Activity: Write out each line of the material exactly as given, and drop the images.

┏━━

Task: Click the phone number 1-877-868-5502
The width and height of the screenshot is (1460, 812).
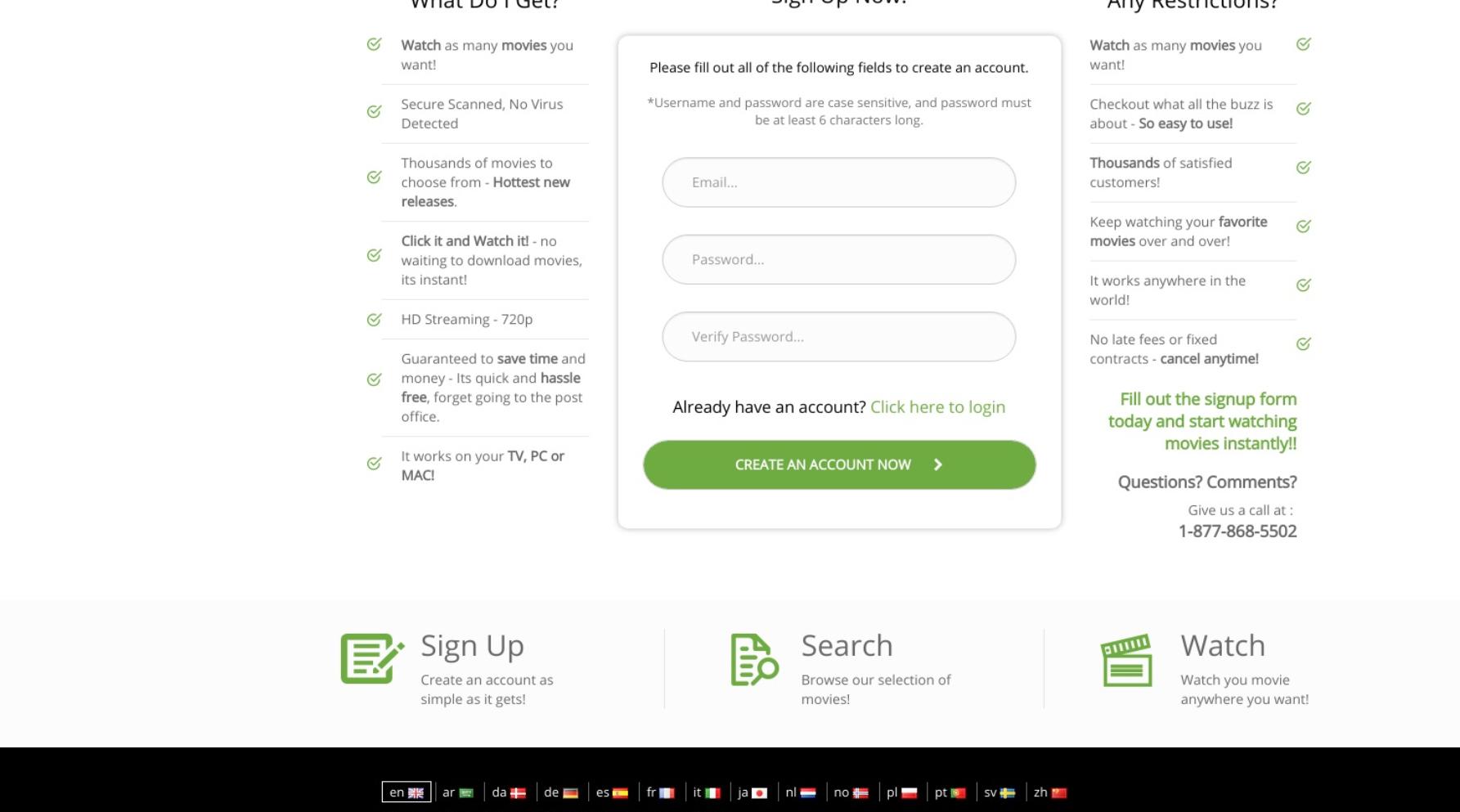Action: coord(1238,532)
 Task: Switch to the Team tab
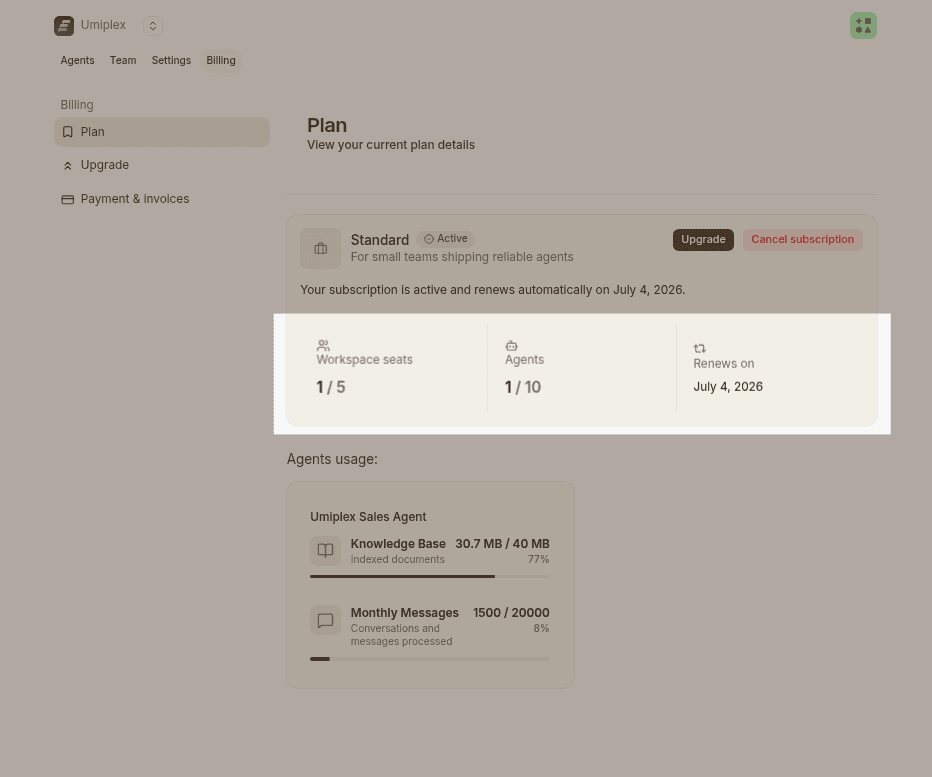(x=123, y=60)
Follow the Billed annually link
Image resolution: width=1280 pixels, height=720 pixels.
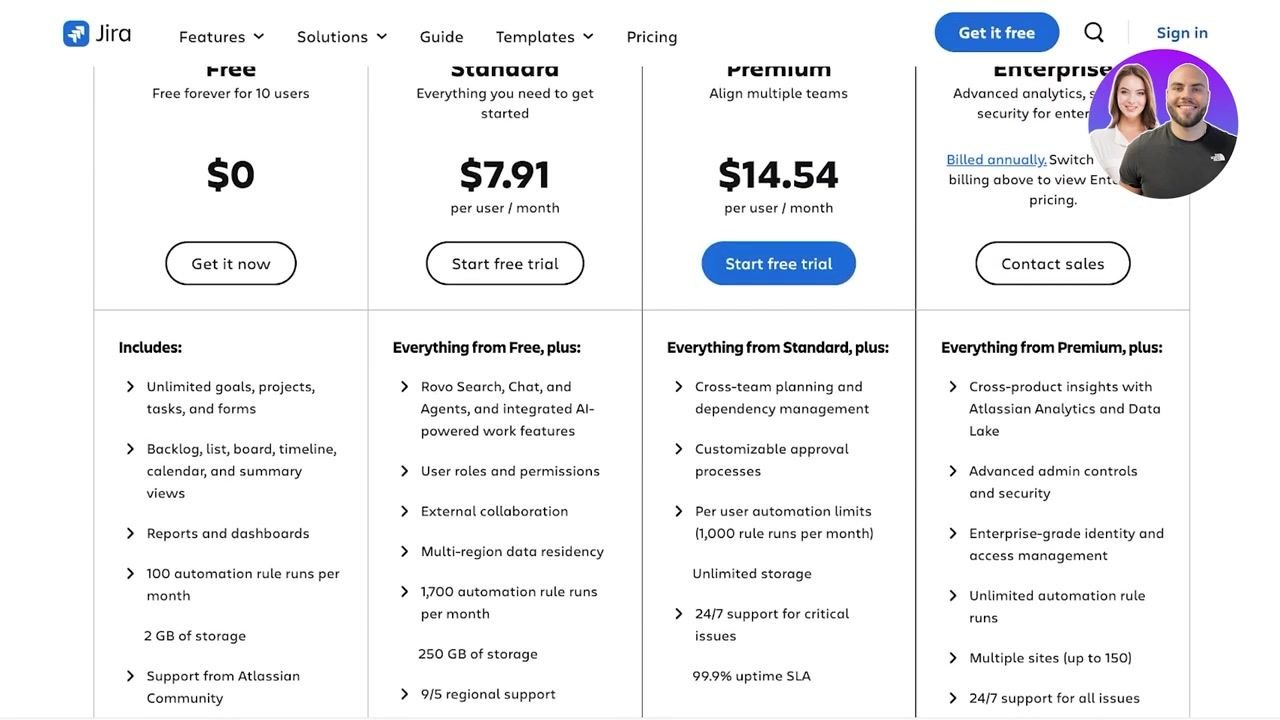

┗━━

Exercise solution:
Task: Click the phone number 1-877-868-5502
The width and height of the screenshot is (1460, 812).
Action: coord(1238,532)
 Task: Switch to the Team tab
(x=123, y=60)
Follow the Billed annually link
Image resolution: width=1280 pixels, height=720 pixels.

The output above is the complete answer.